# REQUIREMENT
Take the line that holds "Task: Click the" and every line after it to the end of the entries, and repeat them exactly without the pictures.
=======
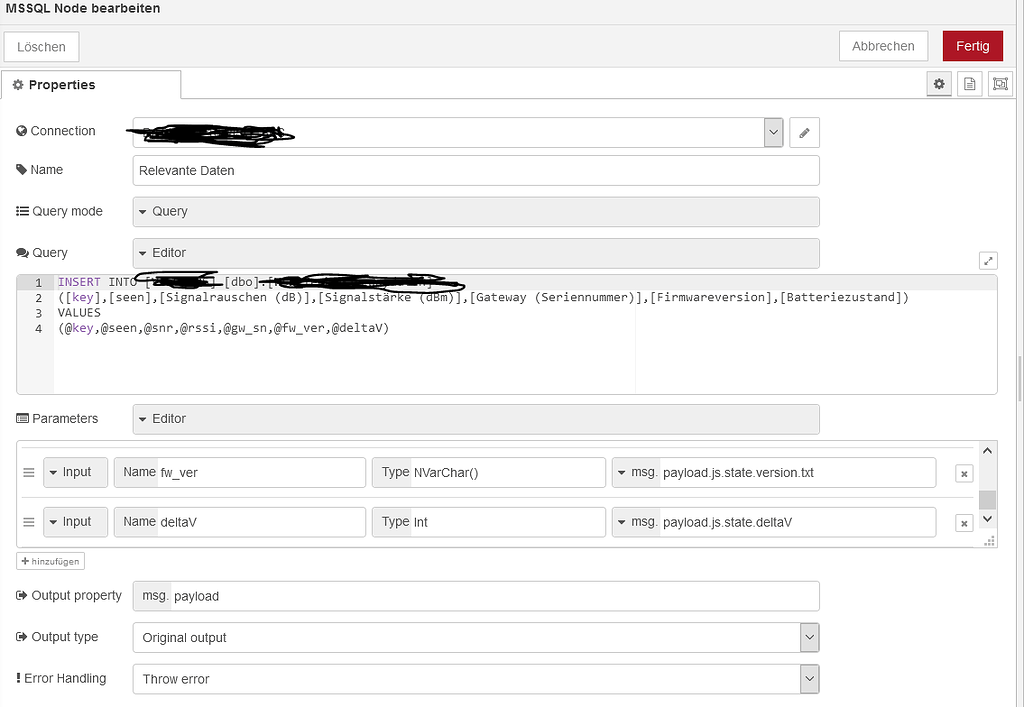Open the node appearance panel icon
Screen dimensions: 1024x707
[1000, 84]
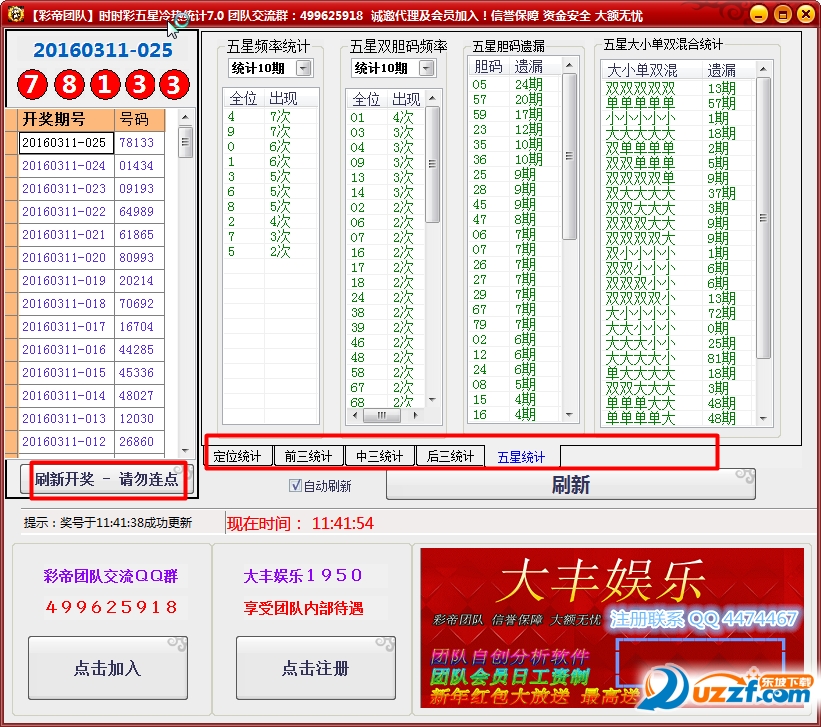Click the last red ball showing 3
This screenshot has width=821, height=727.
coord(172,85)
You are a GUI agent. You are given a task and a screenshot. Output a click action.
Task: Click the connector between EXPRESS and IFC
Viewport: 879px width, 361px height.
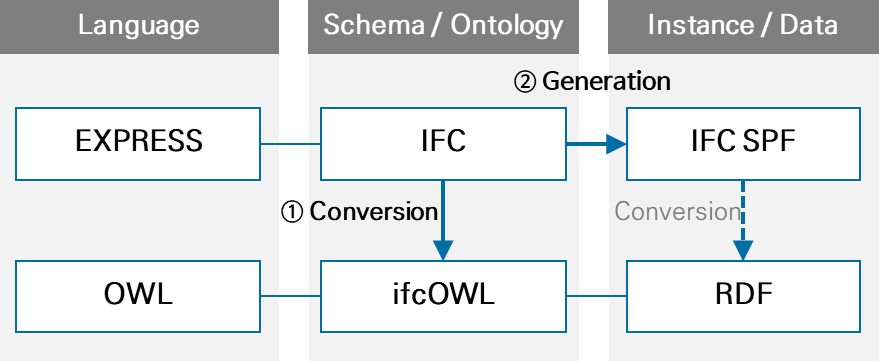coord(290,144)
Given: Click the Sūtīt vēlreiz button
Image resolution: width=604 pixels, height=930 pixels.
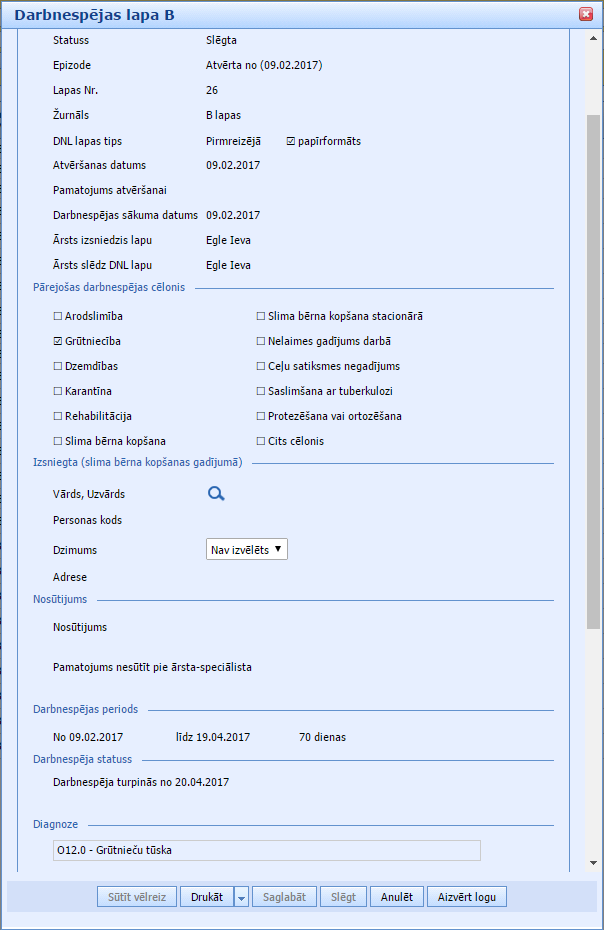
=======
# ANSWER TO THIS EXERCISE
Task: Click the connector between EXPRESS and IFC
Viewport: 879px width, 361px height.
coord(290,144)
Given: Click the Sūtīt vēlreiz button
Image resolution: width=604 pixels, height=930 pixels.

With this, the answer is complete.